Schreibe den Text über das Madasthana in Subramanya im Anschluss an seinen letzten Satz weiter.

# Textabschnitt
########################################

Das Madasthana - sich im Staub wälzen

In Subramanya (Wallfahrtsort) haben wir immer ein besonderes Augenmerk für jene Festbesucher, die durch das Madasthana (das Wälzen auf dem Steinboden rings um die Tempel in der Sonnenglut bei nacktem Leib) ihrem Gott die versprochenen Gelübde einlösen. Am Tage vor dem Hauptfest gingen wir mittags an den Netrawadifluss, wo dieses unmenschliche Sich-im-Staubrollen beginnt. Am Flussufer und dahinter standen eine Anzahl Leute, meistens junge Frauen, die sich anschickten, das Madasthana auszuführen. Sie waren alle von Angehörigen umgeben, die eifrig und umsichtig die Kleider binden halfen und den zum Starte nötigen Reis bereitstellten. Alle waren von einer gewissen Aufregung ergriffen, die deutlich zeigte, dass man auf einen guten Ausgang hoffte oder auch bangte. Vor dem Start begibt man sich in den Fluss, neigt sich nach Osten, wirft den Reis ins Wasser, taucht dann völlig unter und krabbelt auf allen vieren herauf auf die Straße, von wo aus das Rollen beginnt. Sobald man den Fluss verlassen hat, darf man nichts mehr reden, sonst wird das Madasthana nutzlos. Was wir diesmal sahen, ging über unsere bisherigen Erfahrungen. Auf dem Heimweg gewahrten wir das Elend dieser armen Menschen in seinem ganzen Jammer.

########################################

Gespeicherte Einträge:

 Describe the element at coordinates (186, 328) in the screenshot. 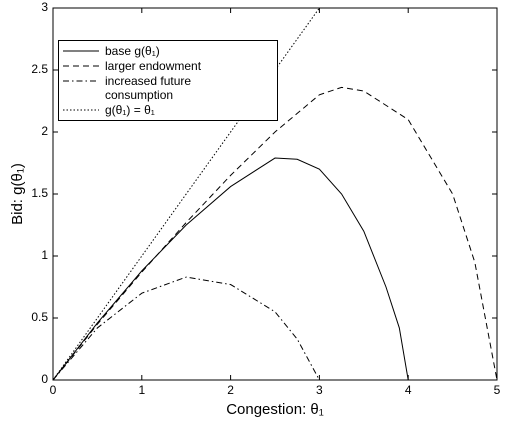

I see `series-line` at that location.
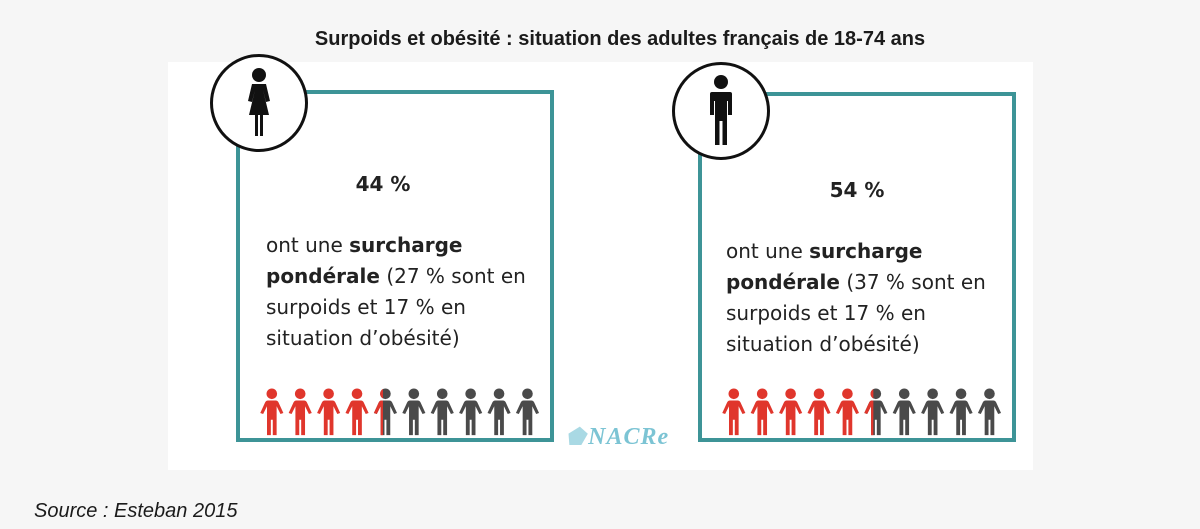 The image size is (1200, 529). What do you see at coordinates (576, 436) in the screenshot?
I see `france-map-icon: ⬟` at bounding box center [576, 436].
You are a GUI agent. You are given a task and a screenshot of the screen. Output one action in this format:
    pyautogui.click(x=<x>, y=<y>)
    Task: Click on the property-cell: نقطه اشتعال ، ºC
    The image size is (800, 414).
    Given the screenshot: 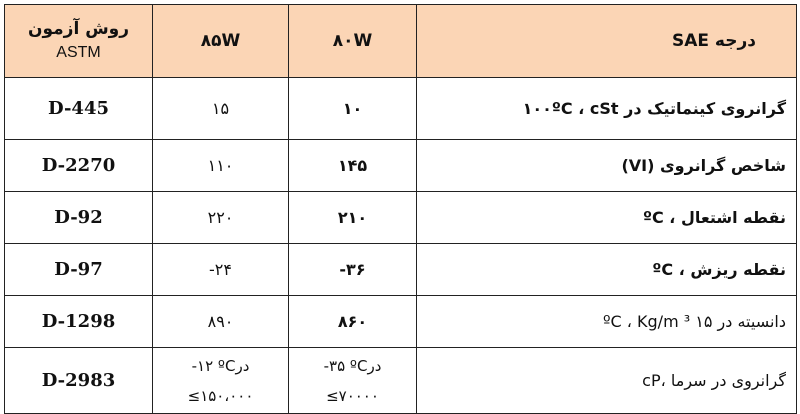 What is the action you would take?
    pyautogui.click(x=606, y=218)
    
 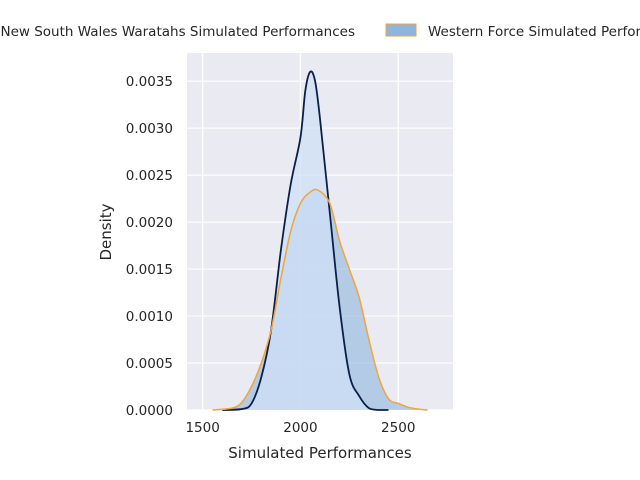 What do you see at coordinates (150, 129) in the screenshot?
I see `y-tick-label-6: 0.0030` at bounding box center [150, 129].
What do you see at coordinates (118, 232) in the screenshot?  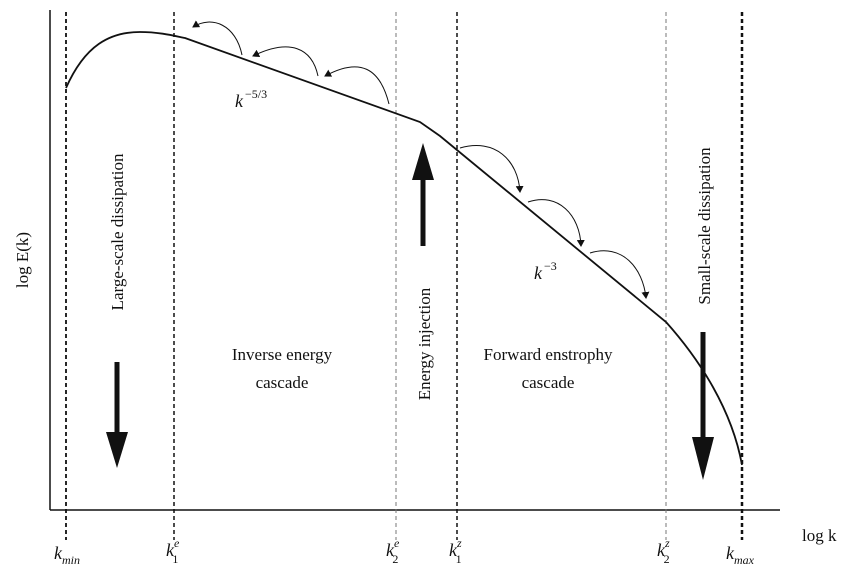 I see `large-scale-dissipation-label: Large-scale dissipation` at bounding box center [118, 232].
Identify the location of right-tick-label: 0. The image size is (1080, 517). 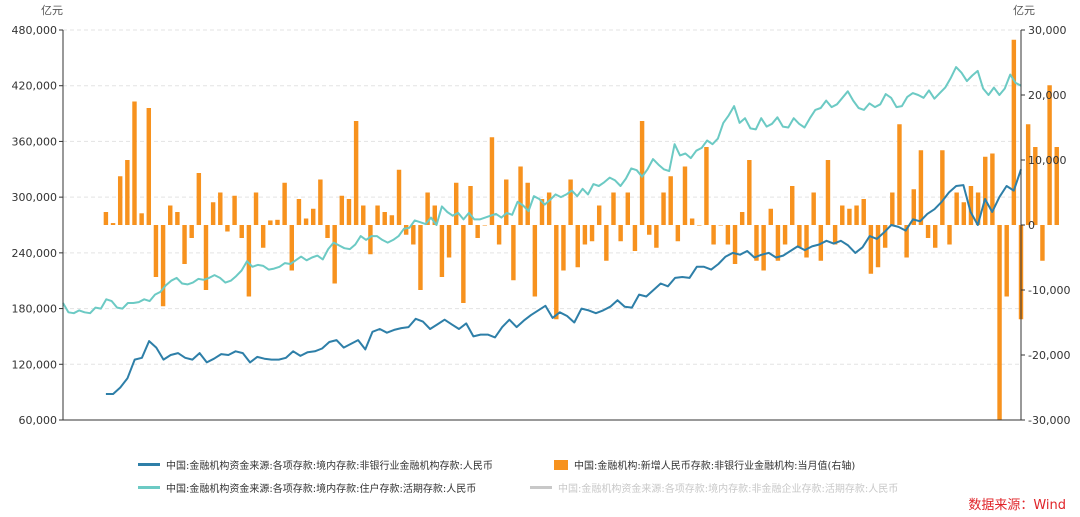
(1032, 226).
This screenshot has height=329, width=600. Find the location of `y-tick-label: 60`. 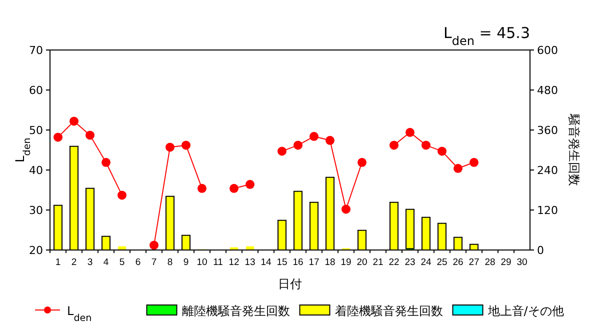

y-tick-label: 60 is located at coordinates (36, 90).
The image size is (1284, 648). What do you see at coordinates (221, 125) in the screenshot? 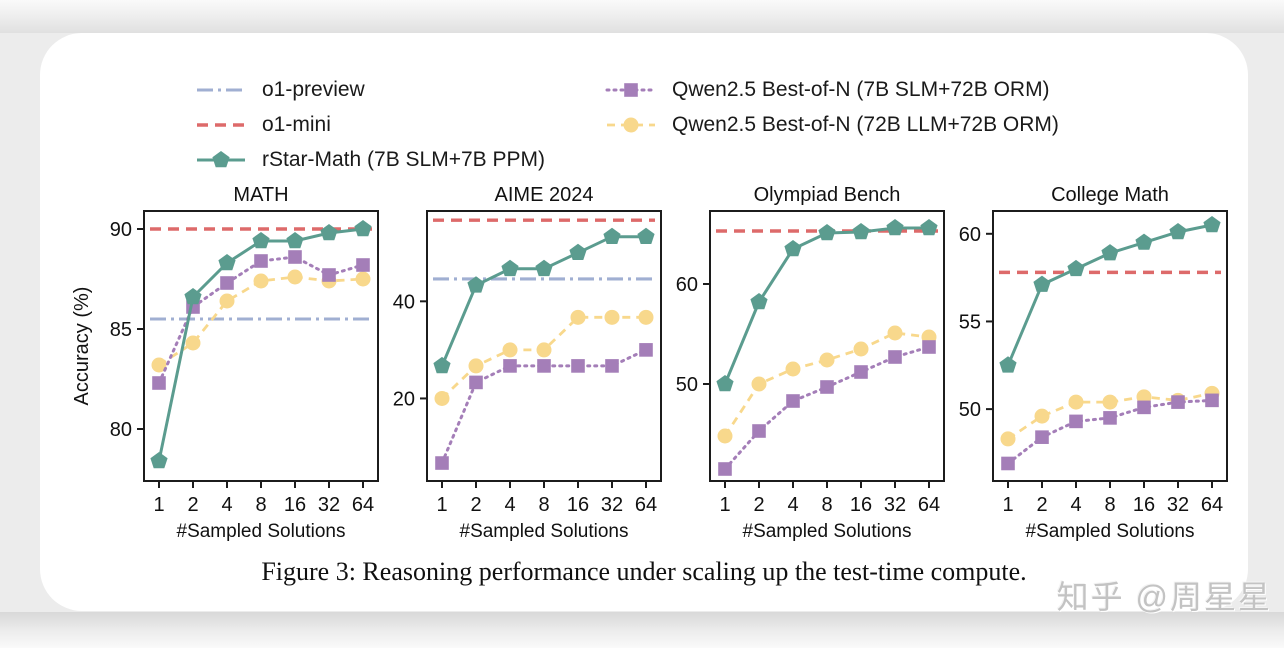
I see `legend-sample-o1-mini-icon` at bounding box center [221, 125].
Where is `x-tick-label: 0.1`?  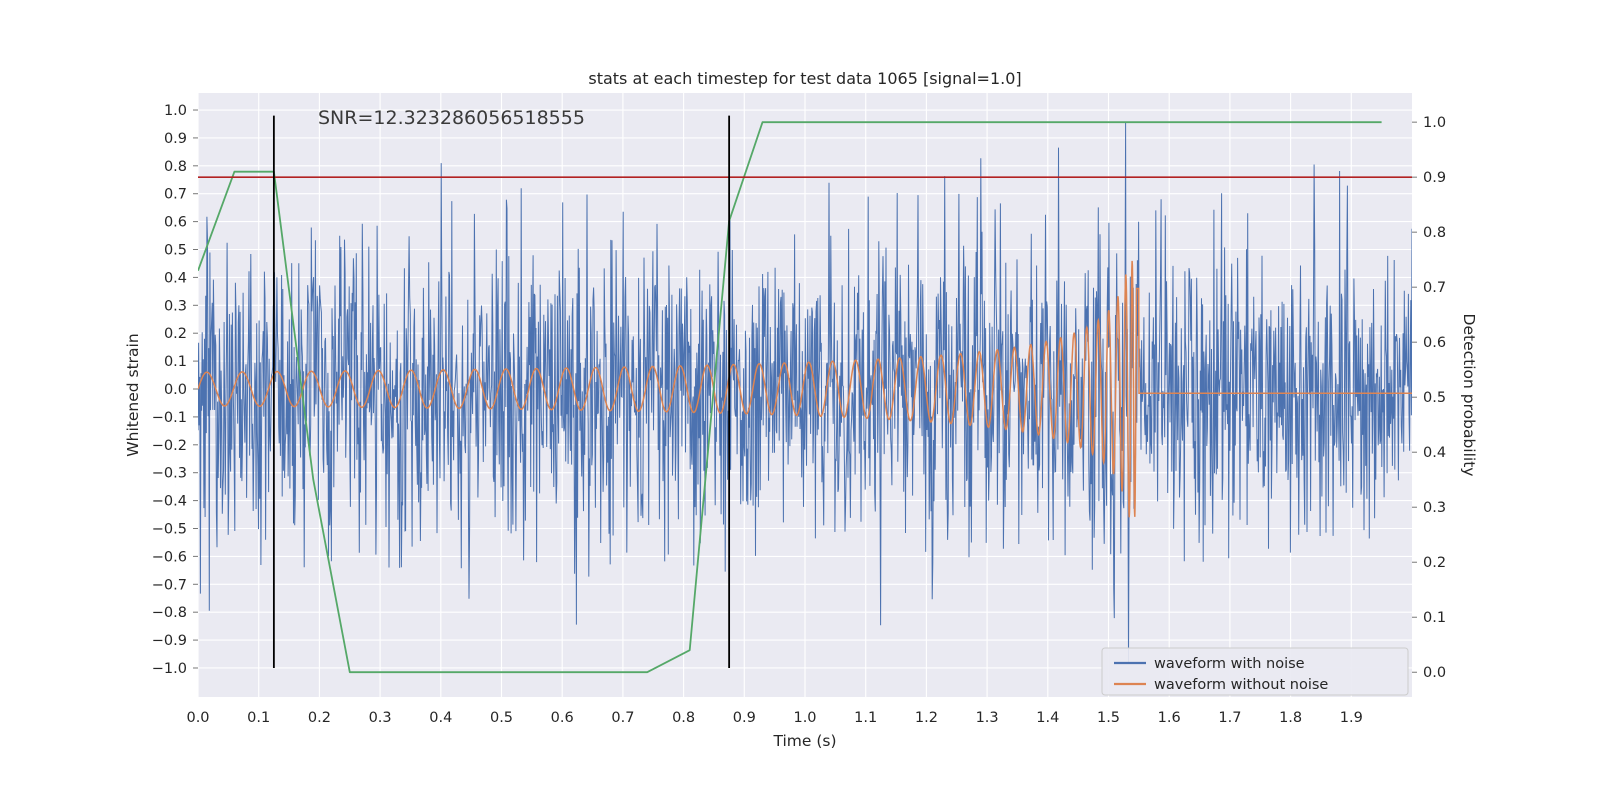 x-tick-label: 0.1 is located at coordinates (258, 718).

########################################

# Lösung der Übung
Wir waren noch keine 300 Meter gegangen, als wir auch schon die ersten erschöpften Opfer antrafen. Sie lagen im Staube, der zentimetertief war, teils erbrachen sie sich oder spieen nur noch die reine Galle. Wir begegneten einem blutjungen Mädchen, das am Ende seiner Kräfte wie eine Leiche auf der Straße lag. Wir schickten das Mädchen samt seiner Begleitung an den Fluss zurück und sahen, wie sie dort ankamen und die Bedauernswerte badeten. Sie war nur noch ein Häufchen Elend. Wir hatten alle genug von diesen Bildern, die eine Offenbarung von Trostlosigkeit und Elend waren.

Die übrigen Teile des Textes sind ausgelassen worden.